He stopped attentive, like a man who listens,
Because the eye could not conduct him far
Through the black air, and through the heavy fog.
"Still it behoveth us to win the fight,"
Began he; "Else. . .Such offered us herself. . .
O how I long that some one here arrive!"
Well I perceived, as soon as the beginning
He covered up with what came afterward,
That they were words quite different from the first;
But none the less his saying gave me fear,
Because I carried out the broken phrase,
Perhaps to a worse meaning than he had.
"Into this bottom of the doleful conch
Doth any e`er descend from the first grade,
Which for its pain has only hope cut off?"
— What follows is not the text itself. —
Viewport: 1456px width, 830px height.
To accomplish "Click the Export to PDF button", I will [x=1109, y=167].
This question put I; and he answered me:
"Seldom it comes to pass that one of us
Maketh the journey upon which I go.
True is it, once before I here below
Was conjured by that pitiless Erictho,
Who summoned back the shades unto their bodies.
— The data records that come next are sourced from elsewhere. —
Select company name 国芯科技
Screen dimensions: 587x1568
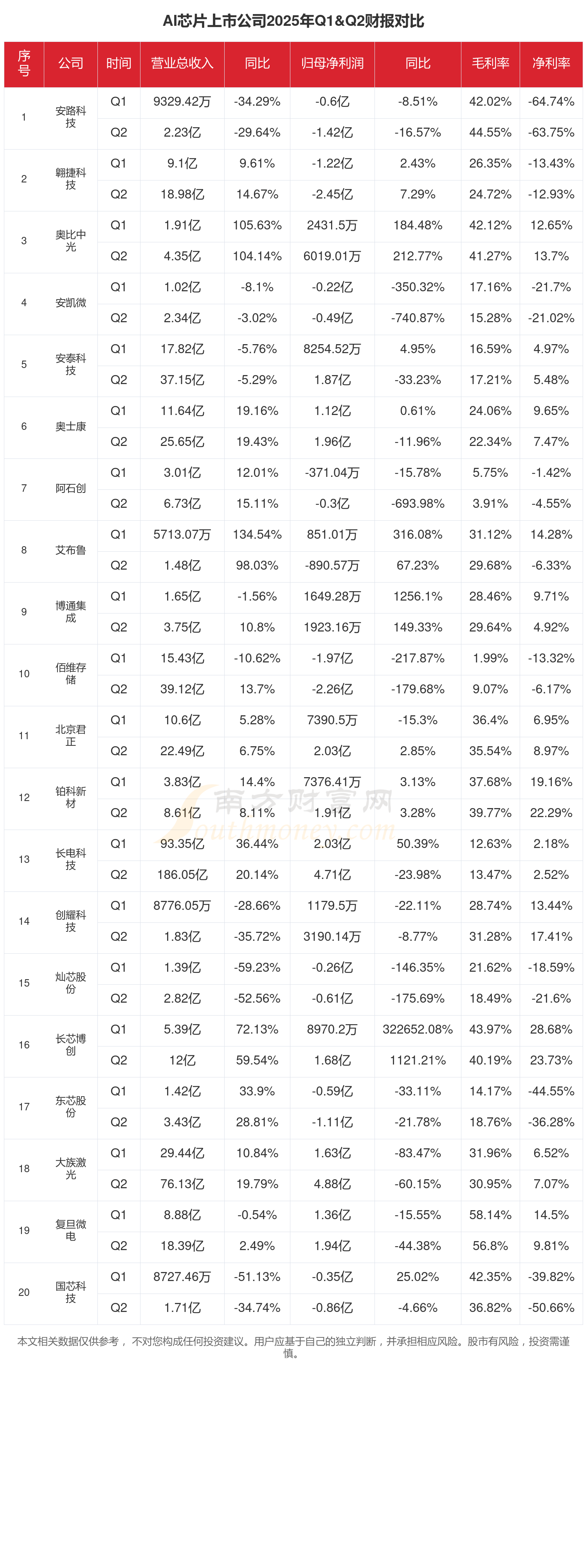pos(70,1292)
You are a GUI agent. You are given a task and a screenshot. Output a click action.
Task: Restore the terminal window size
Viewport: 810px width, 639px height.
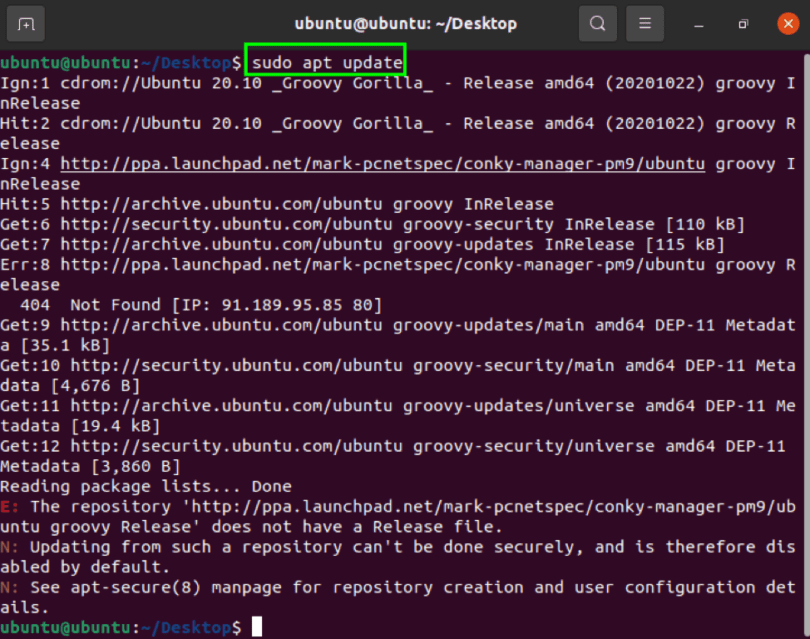click(741, 22)
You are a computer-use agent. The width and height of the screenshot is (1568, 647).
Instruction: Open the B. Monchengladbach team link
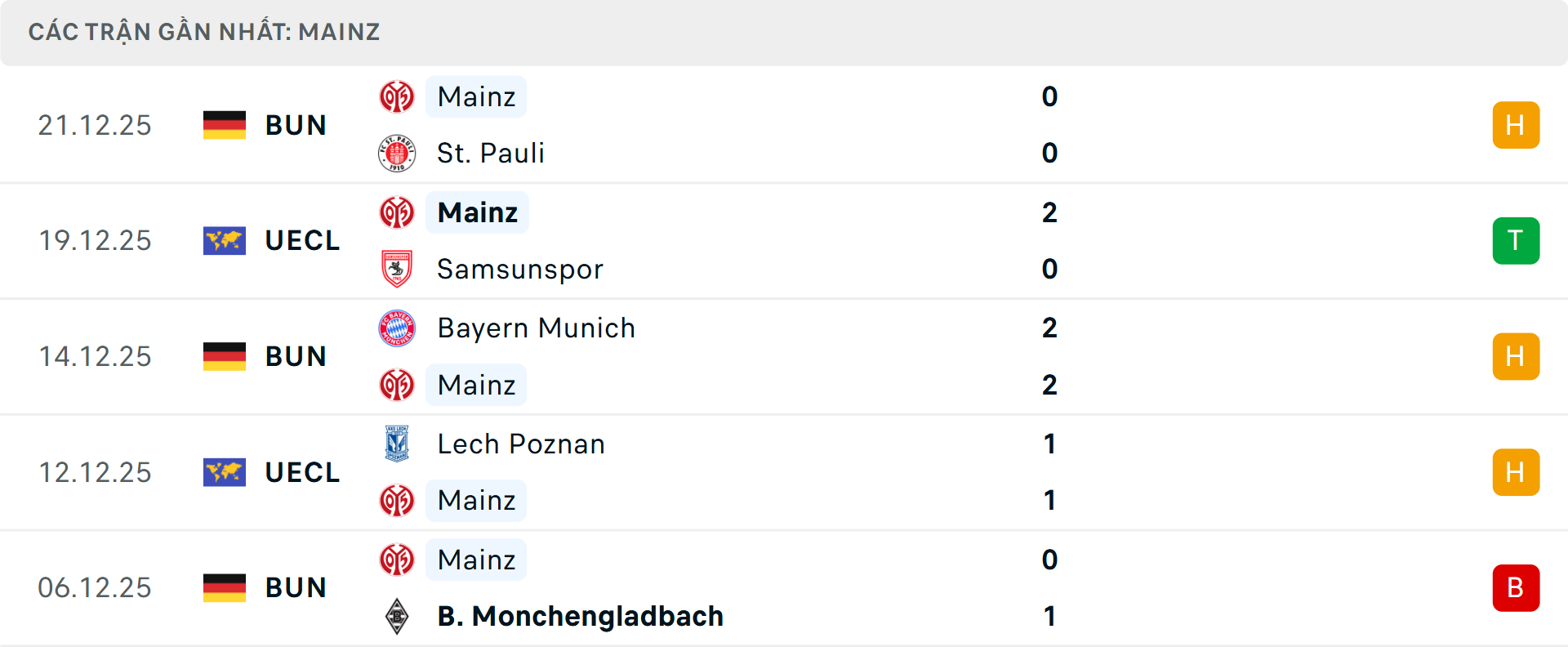coord(580,616)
Naked of me short while the flesh had been,
Before within that wall she made me enter,
To bring a spirit from the circle of Judas;
That is the lowest region and the darkest,
And farthest from the heaven which circles all.
Well know I the way; therefore be reassured.
This fen, which a prodigious stench exhales,
Encompasses about the city dolent,
Where now we cannot enter without anger."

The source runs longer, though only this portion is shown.